Now that you have laid out everything in front of you place the tools you need today in a separate box labeled "current project". You most likely won't have everything you need. My husband had to make no less that three trips to Home Depot one day last week to finish his repair work on our pool pump. My point being that he made the trips. Our pool pump is running smoothly. Once you know what you have chances are you will know what you need. Don't fear a trip to the "Home Depots" of life. There are many ways to find what you need in it's isles. Maybe all you need is the duct tape of life...Perseverance.

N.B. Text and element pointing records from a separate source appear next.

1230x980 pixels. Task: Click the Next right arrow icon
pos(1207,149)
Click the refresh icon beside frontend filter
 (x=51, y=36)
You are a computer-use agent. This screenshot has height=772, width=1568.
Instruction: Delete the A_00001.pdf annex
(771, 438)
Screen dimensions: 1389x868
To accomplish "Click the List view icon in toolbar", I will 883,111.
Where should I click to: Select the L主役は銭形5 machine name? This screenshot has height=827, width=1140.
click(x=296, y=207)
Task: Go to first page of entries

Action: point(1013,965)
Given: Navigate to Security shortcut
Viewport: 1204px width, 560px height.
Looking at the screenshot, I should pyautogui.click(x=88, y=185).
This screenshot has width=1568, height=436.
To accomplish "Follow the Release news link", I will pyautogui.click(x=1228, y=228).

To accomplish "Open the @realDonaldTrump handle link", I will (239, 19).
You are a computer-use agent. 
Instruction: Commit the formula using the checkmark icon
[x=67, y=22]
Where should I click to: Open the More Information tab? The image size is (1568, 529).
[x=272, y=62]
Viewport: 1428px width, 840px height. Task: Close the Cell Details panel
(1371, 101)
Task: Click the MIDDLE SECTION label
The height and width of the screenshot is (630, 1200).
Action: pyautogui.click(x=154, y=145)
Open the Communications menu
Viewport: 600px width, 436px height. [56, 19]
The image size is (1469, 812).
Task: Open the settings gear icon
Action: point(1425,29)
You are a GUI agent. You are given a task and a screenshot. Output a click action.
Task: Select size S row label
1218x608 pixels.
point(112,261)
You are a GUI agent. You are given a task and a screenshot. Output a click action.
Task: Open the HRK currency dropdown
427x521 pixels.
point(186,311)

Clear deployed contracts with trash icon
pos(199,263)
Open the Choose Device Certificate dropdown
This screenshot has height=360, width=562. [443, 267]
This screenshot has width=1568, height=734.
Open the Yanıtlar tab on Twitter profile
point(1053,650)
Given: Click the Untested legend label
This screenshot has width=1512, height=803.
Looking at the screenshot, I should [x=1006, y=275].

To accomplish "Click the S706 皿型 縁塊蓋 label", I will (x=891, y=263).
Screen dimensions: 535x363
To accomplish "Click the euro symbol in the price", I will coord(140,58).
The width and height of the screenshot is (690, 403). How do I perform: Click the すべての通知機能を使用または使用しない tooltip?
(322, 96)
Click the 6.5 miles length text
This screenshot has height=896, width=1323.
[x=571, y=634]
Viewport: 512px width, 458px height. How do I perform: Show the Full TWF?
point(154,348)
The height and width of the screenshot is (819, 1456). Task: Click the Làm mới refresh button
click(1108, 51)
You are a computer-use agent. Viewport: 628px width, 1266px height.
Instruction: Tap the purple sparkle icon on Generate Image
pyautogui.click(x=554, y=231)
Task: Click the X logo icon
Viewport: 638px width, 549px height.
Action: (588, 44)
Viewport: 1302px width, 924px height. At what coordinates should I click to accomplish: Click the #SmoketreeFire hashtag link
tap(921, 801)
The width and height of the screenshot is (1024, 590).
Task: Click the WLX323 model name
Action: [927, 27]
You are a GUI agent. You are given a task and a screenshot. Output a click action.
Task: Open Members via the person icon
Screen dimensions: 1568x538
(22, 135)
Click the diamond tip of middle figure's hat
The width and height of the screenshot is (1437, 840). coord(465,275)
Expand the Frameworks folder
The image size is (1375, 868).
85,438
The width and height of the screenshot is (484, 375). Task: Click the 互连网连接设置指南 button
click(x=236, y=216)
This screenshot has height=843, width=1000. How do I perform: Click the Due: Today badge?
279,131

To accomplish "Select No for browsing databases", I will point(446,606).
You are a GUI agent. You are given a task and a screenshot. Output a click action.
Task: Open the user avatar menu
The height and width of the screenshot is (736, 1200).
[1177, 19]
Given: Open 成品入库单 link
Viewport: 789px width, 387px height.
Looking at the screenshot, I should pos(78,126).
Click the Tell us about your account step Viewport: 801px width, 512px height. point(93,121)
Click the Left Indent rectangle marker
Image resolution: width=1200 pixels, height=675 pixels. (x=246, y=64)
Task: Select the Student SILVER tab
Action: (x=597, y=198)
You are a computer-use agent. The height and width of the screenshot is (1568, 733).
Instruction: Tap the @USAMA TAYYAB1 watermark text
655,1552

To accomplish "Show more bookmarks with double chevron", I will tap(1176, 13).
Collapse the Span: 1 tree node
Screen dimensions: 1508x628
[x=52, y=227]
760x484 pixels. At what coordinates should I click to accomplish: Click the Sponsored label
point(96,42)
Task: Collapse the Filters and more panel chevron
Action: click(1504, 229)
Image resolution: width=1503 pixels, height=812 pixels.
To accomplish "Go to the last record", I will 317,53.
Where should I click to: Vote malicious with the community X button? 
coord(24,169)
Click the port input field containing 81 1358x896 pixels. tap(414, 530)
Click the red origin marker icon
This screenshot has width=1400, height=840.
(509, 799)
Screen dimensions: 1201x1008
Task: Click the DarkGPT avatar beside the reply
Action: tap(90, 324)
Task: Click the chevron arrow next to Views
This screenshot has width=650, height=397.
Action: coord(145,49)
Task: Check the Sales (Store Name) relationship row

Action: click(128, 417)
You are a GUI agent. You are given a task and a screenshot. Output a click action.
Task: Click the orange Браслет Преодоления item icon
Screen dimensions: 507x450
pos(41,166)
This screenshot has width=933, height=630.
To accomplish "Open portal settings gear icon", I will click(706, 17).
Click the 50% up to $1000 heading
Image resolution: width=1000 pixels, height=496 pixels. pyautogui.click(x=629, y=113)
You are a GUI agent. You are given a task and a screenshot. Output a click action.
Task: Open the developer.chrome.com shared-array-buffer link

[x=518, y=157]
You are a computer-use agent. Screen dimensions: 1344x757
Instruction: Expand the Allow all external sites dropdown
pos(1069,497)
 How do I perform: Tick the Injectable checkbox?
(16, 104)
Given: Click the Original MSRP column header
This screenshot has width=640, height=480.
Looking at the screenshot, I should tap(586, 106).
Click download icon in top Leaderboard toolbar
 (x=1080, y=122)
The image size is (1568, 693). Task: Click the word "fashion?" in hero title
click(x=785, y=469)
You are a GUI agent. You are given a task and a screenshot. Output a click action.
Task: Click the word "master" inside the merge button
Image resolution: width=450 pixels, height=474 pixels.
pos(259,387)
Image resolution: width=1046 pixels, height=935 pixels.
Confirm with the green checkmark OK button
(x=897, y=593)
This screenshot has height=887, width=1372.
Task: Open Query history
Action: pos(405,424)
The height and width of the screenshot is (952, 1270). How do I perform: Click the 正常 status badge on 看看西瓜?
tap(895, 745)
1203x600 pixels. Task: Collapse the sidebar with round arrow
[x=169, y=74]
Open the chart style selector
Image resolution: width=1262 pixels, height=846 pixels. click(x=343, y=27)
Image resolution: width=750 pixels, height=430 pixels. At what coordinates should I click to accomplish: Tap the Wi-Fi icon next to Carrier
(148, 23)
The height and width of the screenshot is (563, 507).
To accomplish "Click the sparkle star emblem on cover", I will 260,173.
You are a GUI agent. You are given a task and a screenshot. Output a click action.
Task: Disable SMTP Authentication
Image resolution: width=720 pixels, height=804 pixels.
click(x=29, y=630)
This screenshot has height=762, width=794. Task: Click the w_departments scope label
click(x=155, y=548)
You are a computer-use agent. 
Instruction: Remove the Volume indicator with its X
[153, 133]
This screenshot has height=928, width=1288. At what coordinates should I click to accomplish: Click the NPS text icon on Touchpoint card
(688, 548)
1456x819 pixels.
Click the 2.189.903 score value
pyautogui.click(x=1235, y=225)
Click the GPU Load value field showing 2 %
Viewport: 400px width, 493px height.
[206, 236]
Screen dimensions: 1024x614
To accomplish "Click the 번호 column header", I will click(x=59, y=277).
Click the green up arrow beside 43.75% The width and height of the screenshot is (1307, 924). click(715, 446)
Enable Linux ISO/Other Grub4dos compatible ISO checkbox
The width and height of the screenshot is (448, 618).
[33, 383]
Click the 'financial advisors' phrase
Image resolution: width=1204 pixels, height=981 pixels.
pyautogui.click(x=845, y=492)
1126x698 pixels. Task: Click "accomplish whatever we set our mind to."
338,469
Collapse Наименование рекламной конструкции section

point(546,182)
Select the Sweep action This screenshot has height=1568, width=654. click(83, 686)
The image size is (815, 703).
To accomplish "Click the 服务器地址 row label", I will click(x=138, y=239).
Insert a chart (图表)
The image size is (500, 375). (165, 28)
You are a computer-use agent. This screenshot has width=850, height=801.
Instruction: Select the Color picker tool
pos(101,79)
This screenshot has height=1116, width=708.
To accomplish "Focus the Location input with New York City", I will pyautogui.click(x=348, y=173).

Finally, a tool left on the shelf does you no good. Use them. The right tool can give you the confidence to tackle the task at hand. To quote my mother - "Everything's easy...once you know how."

Take my experience a couple of weeks ago as an unexpected example.

My son and I were driving home from his Middle School Honors night when we heard a gurgle/gag arise from the back seat. Looking back over my shoulder I could see the flow of light brown chunky goo erupting from my three year old grand daughter. "Hold on honey...Grandma has to drive to the top of the hill to pull over!" Three more eruptions and we are finally over to the side of the road. Believe it or not the vomit (not a small amount) somehow all managed to land in her lap. As I quickly assessed the situation (something a mother of six becomes an expert at) I determined that is was quite possible I may be able to lift my grand daughter out in one movement avoiding spill over if I could accomplish two things

1. Convince my grand daughter to hold completely still while covered in vomit.

2. Convince my 13 year old son to hold the vomit covered seatbelt extended to avoid it sliding back in and splattering the residue.

I must employ two very different command styles to accomplish this end.

1. Soft and loving.

"Don't move honey, Grandma is going to lift you out of the car seat and take off your yucky clothes"

2. Firm and commanding.

"Don't you dare let go of that seatbelt!" I don't care how bad it stinks!!"

From there things went smoothly. Never mind the trio of skateboarders who decided to go "through" and not "around" the event and thanks to the friends who pulled over on their way home from the same school activity to offer aid. Soon we were back on the road home marveling at our technique for removal and clean up, and laughing at our circumstance. Then quietly from the backseat came a small voice, "Grandma, I threw up in the car and it was way gross." "It sure was" "Grandma...I love you. "

Ahh yes. The benefits of the skill set.